“It’s nasty—it had feces on the wall,” testified an inmate at the Fluvanna Correctional Center for Women during a November 9 settlement hearing. “It had blood,” she added, describing a trip to the prison infirmary.
Cynthia Scott, 46, is one of five female prisoners who filed suit against the institution for insufficient medical care in July 2012. The settlement hearing, heard by Judge Norman Moon in U.S. District Court, was to determine the fairness of the settlement in the class action lawsuit. Several inmates testified that they hadn’t been properly cared for and became more ill. Erika Ramsdale, a UVA oncologist who treated a FCCW terminal cancer patient, testified that her patient missed an appointment with no notice and was denied her prescriptions.
In Scott’s testimony, she described an inmate who wasn’t treated for a hand “with pus coming out of it,” and was told by nurses it was because the medication was too expensive. Without treatment, Scott’s fellow inmate continued her job in the kitchen.

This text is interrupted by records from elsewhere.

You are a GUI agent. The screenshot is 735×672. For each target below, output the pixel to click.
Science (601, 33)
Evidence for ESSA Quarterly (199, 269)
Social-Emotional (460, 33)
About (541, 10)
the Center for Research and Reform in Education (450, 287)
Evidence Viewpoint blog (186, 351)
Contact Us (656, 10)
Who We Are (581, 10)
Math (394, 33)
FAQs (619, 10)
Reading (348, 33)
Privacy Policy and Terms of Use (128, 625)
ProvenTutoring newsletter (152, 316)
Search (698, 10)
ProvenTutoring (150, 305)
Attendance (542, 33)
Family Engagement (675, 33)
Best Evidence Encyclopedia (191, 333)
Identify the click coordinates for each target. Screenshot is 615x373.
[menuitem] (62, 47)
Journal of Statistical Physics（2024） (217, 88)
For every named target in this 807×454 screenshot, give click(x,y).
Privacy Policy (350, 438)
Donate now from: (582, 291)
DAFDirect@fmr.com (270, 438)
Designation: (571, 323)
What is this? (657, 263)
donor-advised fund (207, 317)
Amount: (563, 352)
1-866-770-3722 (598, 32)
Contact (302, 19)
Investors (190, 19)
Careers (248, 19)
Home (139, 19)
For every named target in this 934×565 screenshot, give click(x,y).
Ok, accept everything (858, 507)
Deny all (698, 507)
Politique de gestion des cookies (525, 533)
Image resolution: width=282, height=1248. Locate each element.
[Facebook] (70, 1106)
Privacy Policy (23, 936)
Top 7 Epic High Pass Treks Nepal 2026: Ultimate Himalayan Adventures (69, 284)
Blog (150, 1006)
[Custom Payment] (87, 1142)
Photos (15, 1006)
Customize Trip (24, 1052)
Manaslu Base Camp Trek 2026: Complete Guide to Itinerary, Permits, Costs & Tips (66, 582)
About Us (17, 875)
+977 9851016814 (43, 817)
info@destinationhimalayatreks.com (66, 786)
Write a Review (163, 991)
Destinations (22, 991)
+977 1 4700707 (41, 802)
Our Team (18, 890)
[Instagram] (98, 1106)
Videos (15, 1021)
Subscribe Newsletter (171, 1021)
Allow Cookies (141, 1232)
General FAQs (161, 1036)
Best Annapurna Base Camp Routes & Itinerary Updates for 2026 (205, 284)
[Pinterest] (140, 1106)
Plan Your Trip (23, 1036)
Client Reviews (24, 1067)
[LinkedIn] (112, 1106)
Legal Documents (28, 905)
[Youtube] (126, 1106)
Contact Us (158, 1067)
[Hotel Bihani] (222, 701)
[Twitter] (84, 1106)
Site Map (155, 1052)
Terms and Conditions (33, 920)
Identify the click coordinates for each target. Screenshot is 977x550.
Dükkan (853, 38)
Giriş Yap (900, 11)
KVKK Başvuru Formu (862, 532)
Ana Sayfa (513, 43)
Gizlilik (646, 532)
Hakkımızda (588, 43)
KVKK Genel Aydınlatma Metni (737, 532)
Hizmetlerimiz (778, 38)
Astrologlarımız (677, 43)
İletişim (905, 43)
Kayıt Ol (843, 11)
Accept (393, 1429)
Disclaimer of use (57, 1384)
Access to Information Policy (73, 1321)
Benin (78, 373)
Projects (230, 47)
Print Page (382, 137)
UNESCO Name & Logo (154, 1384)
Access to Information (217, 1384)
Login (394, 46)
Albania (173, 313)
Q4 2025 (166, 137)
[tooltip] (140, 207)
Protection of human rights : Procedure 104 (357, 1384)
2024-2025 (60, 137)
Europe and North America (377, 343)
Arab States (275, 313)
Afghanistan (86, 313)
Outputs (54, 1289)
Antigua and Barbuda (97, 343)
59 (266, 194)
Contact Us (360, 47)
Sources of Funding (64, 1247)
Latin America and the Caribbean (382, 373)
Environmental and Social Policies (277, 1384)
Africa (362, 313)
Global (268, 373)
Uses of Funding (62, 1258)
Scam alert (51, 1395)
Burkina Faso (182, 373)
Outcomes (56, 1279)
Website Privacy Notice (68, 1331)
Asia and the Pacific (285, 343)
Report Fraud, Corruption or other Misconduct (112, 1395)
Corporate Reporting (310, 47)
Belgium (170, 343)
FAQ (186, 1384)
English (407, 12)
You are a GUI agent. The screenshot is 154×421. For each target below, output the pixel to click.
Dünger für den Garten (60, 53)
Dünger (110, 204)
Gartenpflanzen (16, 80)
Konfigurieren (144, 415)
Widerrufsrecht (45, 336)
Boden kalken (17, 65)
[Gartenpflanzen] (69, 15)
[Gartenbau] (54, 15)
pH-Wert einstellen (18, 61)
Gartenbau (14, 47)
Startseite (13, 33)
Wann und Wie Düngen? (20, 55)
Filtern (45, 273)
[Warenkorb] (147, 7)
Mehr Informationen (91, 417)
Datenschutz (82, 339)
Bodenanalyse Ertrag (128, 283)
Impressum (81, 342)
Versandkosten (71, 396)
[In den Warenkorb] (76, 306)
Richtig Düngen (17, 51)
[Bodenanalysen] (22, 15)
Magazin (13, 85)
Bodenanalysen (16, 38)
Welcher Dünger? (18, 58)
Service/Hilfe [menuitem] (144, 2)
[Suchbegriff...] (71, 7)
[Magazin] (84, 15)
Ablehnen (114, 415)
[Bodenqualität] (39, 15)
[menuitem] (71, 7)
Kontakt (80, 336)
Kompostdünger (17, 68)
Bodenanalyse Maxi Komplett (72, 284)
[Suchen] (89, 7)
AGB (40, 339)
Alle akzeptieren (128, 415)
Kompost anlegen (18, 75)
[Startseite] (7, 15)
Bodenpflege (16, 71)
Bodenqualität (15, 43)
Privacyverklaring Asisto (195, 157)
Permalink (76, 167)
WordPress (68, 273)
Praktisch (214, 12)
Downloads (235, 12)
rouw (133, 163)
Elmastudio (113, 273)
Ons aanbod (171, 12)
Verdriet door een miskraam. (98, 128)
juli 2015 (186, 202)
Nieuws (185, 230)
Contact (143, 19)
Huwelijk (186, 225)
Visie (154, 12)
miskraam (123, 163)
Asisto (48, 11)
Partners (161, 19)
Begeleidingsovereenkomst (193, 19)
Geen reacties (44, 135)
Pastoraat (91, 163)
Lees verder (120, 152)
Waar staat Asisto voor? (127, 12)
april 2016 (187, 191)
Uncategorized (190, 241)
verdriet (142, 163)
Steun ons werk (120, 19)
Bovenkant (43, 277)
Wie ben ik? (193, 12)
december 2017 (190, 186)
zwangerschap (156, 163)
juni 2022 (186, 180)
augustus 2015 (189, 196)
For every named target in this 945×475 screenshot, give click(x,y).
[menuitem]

Scott, who has a history of blood clots, said six months passed between the time her leg started swelling and she was able to get an ultrasound.
“My toes were blue,” she said. “The bottom of my foot was ice cold.”
After she had to cut her own sock off with nail clippers and nurses acknowledged the swelling, she was rushed to UVA where a doctor prescribed blood-thinning shots twice a day and blood tests every week. Scott testified that it took a few days for the nurses to determine a correct prescription and, eventually, she said a prison doctor took her off the blood-thinning shots. When her toes turned blue again, she was taken back to UVA where a doctor said she never should have been taken off the blood thinner. Scott has not had access to her blood thinner prescription since December 2013.
A compliance monitor for the prison, Dr. Nicholas Scharff, will visit the prison every quarter if the settlement is reached. The judge has until December 21 to sign the settlement and it is expected that he will. After the hearing, Judge Moon thanked and congratulated the people in the courtroom for working to correct the situation, calling it “a great service.”
Hoping to have her rights recognized, Scott said, “We’ve made mistakes, but we’re still human beings.”